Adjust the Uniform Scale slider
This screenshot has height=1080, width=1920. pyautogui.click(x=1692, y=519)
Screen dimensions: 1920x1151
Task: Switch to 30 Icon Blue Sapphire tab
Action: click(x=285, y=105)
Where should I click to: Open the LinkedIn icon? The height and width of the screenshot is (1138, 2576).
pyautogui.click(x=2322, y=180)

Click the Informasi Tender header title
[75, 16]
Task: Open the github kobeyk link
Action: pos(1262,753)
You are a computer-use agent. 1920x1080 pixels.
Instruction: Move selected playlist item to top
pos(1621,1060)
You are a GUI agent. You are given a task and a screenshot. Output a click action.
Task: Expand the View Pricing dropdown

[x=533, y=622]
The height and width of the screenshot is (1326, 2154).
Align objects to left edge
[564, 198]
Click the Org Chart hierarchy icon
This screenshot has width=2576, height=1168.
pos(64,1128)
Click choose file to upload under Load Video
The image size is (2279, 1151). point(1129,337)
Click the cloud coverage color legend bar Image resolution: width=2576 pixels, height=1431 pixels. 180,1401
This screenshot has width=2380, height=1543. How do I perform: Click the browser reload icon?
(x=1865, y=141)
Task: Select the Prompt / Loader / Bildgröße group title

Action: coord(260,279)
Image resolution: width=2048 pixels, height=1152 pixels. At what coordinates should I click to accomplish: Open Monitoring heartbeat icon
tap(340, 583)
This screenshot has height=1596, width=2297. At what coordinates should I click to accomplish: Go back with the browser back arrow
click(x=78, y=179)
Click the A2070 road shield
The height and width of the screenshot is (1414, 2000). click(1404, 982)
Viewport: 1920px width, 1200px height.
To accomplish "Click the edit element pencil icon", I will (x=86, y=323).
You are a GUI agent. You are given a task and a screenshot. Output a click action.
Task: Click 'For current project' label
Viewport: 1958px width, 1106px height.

### Task objective
Print each entry precisely. Include every line.

### Expected output
Adjust the Uniform Scale slider
This screenshot has height=1080, width=1920. pyautogui.click(x=1692, y=519)
Screen dimensions: 1920x1151
Task: Switch to 30 Icon Blue Sapphire tab
Action: click(x=285, y=105)
Where should I click to: Open the LinkedIn icon? The height and width of the screenshot is (1138, 2576).
pyautogui.click(x=2322, y=180)

Click the Informasi Tender header title
[75, 16]
Task: Open the github kobeyk link
Action: pos(1262,753)
You are a computer-use agent. 1920x1080 pixels.
Instruction: Move selected playlist item to top
pos(1621,1060)
You are a GUI agent. You are given a task and a screenshot. Output a click action.
Task: Expand the View Pricing dropdown

[x=533, y=622]
The height and width of the screenshot is (1326, 2154).
Align objects to left edge
[564, 198]
Click the Org Chart hierarchy icon
This screenshot has width=2576, height=1168.
pos(64,1128)
Click choose file to upload under Load Video
The image size is (2279, 1151). point(1129,337)
Click the cloud coverage color legend bar Image resolution: width=2576 pixels, height=1431 pixels. 180,1401
This screenshot has width=2380, height=1543. How do I perform: Click the browser reload icon?
(x=1865, y=141)
Task: Select the Prompt / Loader / Bildgröße group title

Action: coord(260,279)
Image resolution: width=2048 pixels, height=1152 pixels. At what coordinates should I click to accomplish: Open Monitoring heartbeat icon
tap(340, 583)
This screenshot has height=1596, width=2297. At what coordinates should I click to accomplish: Go back with the browser back arrow
click(x=78, y=179)
Click the A2070 road shield
The height and width of the screenshot is (1414, 2000). click(1404, 982)
Viewport: 1920px width, 1200px height.
To accomplish "Click the edit element pencil icon", I will (x=86, y=323).
You are a GUI agent. You are given a task and a screenshot. Output a click action.
Task: Click 'For current project' label
Viewport: 1958px width, 1106px height.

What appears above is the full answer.